=== Section Start ===

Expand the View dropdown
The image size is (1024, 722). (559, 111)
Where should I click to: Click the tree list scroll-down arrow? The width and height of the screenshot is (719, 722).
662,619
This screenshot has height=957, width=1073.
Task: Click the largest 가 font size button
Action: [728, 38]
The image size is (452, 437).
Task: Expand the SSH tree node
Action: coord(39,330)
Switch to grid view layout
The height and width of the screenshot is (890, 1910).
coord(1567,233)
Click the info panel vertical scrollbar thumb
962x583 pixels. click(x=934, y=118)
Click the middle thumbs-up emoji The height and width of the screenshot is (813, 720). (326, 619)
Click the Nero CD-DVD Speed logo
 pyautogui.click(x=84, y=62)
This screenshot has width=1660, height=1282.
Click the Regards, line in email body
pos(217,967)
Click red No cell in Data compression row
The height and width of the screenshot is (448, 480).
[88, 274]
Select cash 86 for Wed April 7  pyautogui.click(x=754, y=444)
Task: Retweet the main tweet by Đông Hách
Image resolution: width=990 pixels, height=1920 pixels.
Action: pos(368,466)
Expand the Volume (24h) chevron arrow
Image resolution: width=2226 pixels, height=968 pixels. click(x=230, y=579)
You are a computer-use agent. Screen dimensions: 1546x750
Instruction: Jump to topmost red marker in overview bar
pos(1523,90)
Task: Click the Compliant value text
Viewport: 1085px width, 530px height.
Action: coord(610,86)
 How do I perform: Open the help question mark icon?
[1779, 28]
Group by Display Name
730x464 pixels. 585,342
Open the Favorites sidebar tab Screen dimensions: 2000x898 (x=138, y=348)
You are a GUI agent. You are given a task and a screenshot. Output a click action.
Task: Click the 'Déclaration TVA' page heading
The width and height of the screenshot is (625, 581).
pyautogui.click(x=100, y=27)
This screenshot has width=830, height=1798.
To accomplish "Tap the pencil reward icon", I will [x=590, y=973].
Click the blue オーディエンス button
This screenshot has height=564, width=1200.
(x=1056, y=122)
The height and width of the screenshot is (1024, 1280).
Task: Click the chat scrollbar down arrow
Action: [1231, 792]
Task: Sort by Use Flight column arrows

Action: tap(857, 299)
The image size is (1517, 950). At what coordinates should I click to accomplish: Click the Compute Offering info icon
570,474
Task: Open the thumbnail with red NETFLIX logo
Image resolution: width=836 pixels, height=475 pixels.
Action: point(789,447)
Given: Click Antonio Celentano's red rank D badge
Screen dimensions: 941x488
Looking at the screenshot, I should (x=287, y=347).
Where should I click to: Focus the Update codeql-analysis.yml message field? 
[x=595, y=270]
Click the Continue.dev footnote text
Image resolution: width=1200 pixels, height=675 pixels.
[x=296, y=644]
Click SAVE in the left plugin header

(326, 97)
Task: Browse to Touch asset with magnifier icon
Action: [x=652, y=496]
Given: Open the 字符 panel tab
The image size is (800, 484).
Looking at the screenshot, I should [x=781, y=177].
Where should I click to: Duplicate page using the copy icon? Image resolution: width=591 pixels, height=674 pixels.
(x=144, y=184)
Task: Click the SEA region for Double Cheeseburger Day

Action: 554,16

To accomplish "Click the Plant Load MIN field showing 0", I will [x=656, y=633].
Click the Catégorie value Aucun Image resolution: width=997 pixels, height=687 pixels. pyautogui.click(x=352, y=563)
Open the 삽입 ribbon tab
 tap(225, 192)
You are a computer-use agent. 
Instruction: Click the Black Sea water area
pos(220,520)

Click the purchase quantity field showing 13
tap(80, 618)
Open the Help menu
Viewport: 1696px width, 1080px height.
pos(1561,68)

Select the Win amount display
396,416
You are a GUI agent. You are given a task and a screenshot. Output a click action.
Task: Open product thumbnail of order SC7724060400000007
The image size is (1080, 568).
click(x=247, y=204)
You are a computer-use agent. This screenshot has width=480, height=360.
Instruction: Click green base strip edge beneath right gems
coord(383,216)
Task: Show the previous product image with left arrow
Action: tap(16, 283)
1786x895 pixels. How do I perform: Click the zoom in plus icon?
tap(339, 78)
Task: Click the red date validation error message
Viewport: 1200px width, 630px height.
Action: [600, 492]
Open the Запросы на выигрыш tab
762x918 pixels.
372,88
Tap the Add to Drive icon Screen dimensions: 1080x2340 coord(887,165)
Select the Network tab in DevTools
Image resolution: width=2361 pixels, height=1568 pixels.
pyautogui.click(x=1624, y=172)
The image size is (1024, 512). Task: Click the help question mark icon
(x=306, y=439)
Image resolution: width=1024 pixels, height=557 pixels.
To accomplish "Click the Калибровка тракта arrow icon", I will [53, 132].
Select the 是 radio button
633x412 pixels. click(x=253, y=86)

=== Section End ===

▶ **YOUR TASK**
Find how many lines in the data above include the string "text", and give that number alone.

▶ **ANSWER SPACE**
2